SUDO-AI-3D / zero123plus

Code repository for Zero123++: a Single Image to Consistent Multi-view Diffusion Base Model.
Apache License 2.0
1.71k stars 118 forks source link

v-prediction #56

Closed Xiang-cd closed 7 months ago

Xiang-cd commented 9 months ago

great work! I see the paper said Therefore, we have opted to utilize the Stable Diffusion 2 v-prediction model as our base model for fine-tuning, but the code uses the sample call function with stablediffusion, moreover the lambdalabs/sd-image-variations-diffusers model is default as an eps prediction model, how the model is transferred?

I have tried to verify whether the release model is v-prediction or eps-prediction by adding noise and computing loss with the ground truth of eps and v, I found that the loss of eps is smaller, is that true?

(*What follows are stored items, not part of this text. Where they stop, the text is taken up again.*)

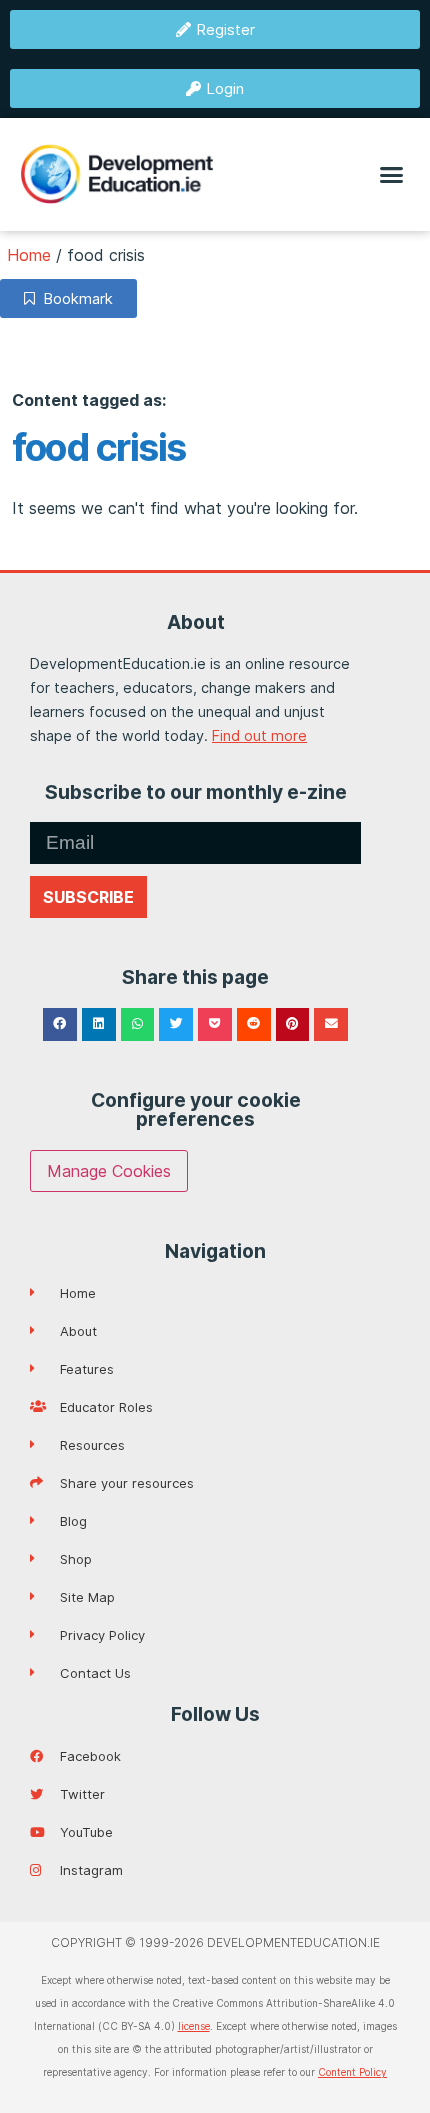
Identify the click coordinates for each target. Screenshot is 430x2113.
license (194, 2026)
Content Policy (352, 2072)
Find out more (259, 735)
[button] (392, 175)
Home (29, 255)
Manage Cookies (109, 1171)
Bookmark (74, 298)
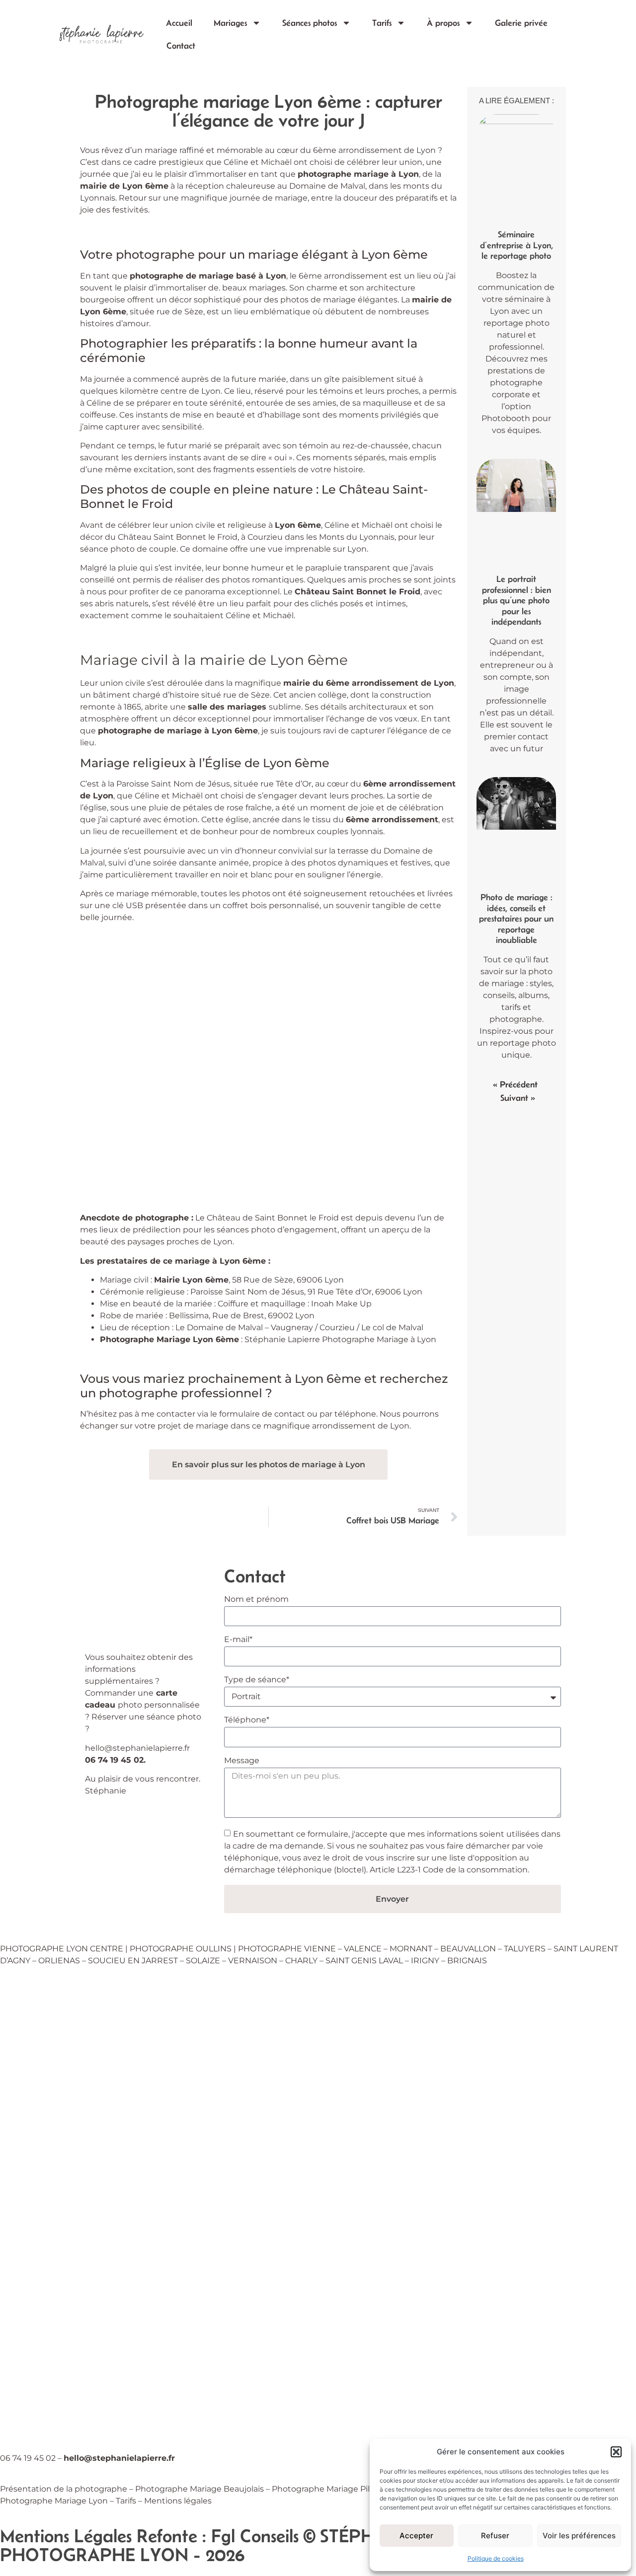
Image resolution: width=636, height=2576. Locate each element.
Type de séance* (256, 1680)
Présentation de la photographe (63, 2489)
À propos (443, 23)
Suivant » (517, 1098)
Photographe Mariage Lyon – (58, 2500)
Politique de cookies (496, 2558)
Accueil (179, 23)
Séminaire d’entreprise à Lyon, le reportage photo (516, 245)
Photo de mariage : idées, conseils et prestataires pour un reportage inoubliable (516, 918)
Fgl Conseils (255, 2535)
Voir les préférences (579, 2535)
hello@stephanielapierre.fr (137, 1748)
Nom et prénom (256, 1599)
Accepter (416, 2535)
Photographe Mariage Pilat (325, 2489)
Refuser (495, 2535)
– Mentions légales (175, 2500)
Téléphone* (246, 1720)
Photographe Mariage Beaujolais (199, 2489)
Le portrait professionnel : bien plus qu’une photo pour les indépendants (516, 600)
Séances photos (309, 23)
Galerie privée (521, 23)
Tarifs (382, 23)
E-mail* (238, 1640)
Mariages (230, 23)
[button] (616, 2452)
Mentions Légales (66, 2535)
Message (241, 1761)
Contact (180, 46)
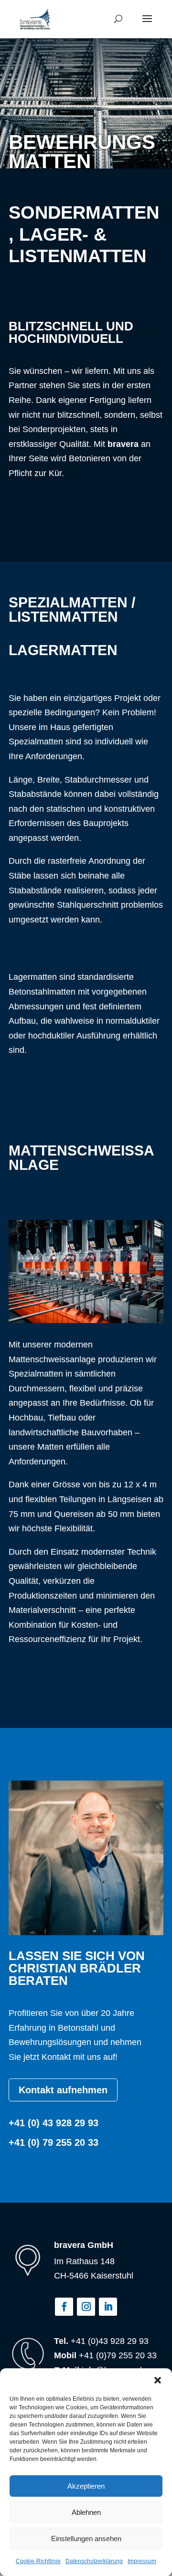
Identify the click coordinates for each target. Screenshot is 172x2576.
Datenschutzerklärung (94, 2561)
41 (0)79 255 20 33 (120, 2355)
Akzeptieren (86, 2486)
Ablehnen (86, 2512)
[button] (157, 2380)
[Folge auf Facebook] (64, 2307)
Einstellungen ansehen (86, 2538)
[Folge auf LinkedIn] (108, 2307)
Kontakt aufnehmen (63, 2090)
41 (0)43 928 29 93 (112, 2341)
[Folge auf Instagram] (86, 2307)
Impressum (142, 2561)
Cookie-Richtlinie (38, 2561)
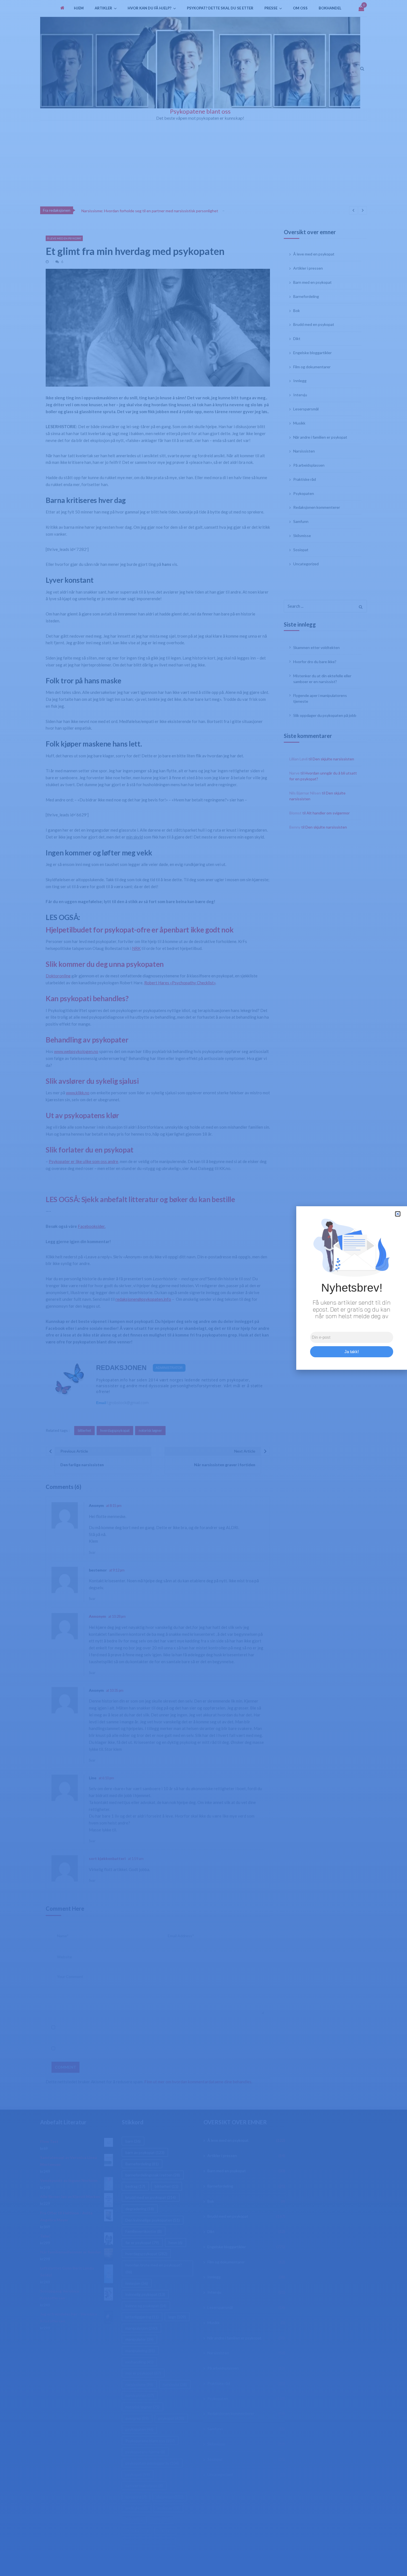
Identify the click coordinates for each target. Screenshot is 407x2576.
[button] (398, 1214)
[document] (203, 1288)
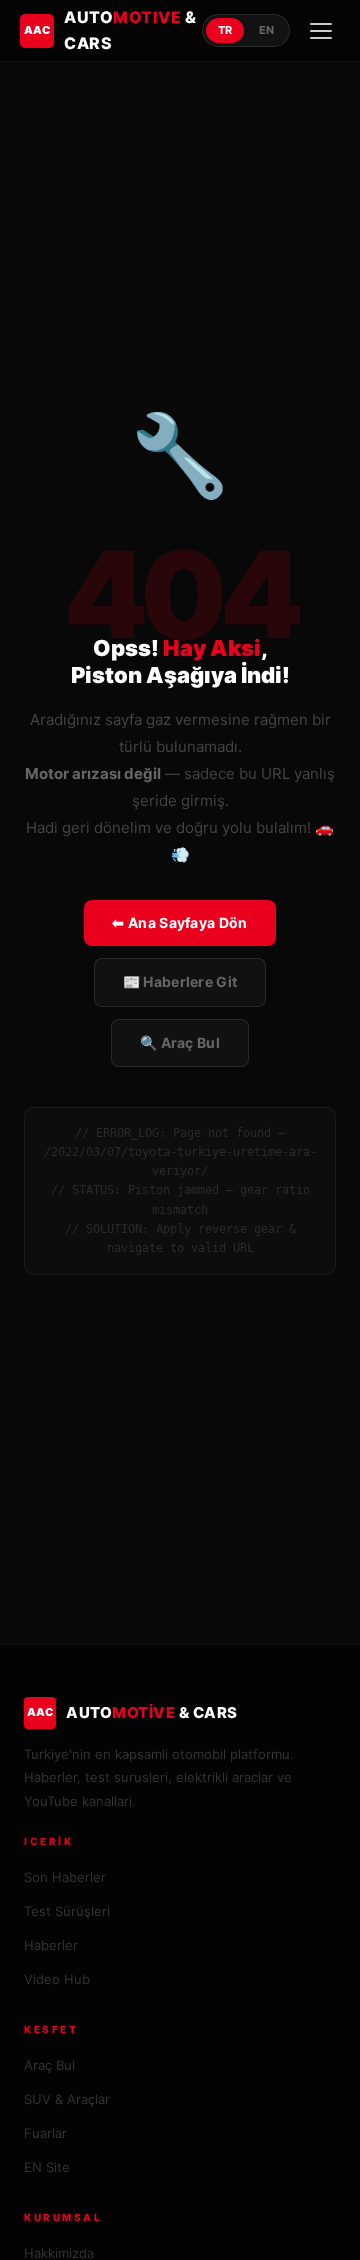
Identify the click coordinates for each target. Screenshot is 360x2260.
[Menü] (321, 31)
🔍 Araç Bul (180, 1042)
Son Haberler (65, 1877)
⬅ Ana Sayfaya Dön (179, 922)
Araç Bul (49, 2065)
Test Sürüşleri (67, 1911)
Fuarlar (45, 2133)
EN (266, 30)
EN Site (47, 2167)
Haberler (51, 1945)
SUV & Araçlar (67, 2099)
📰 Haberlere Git (180, 981)
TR (225, 30)
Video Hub (57, 1979)
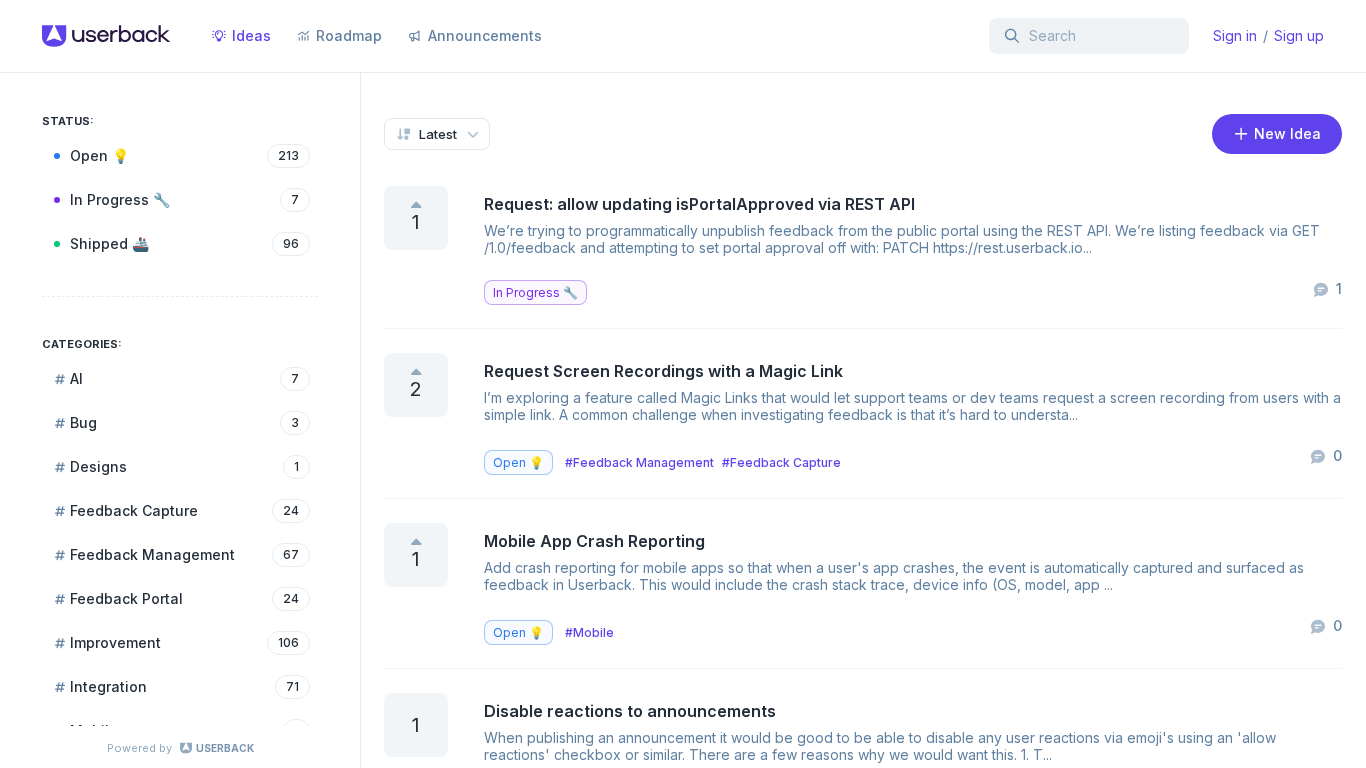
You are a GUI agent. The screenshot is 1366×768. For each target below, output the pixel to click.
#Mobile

eliphatfs commented 9 months ago
  1. v-prediction is set in the scheduler config. Also, the base model is stable-diffusion-2 instead of image variations model. We applied the two-phase training technique from image variations, but that has nothing to do with the model itself.
  2. if you compare a loss value of eps pred to v pred, it would be theoretically (for a well-trained model) SNR / (1 + SNR) which means eps loss would be smaller. This means nothing about the reconstruction quality, but is defined by the nature of Gaussian diffusion.
Xiang-cd commented 9 months ago

I was wondering what is the expected loss scale level using v-prediction and eps-prediction, for my discovery, when I use esp the loss is around 1, while using v, the loss is around 15. I think both are too large.

I also found vae_scale_factor is also different from most used autoencoder-kl(scale factor is less than 1), also there are scale_latents and scale_image, what is that for?

eliphatfs commented 9 months ago

These are tricks to bias the model towards more global coherence (in contrast to focusing on local details), which is important for multi-view generation.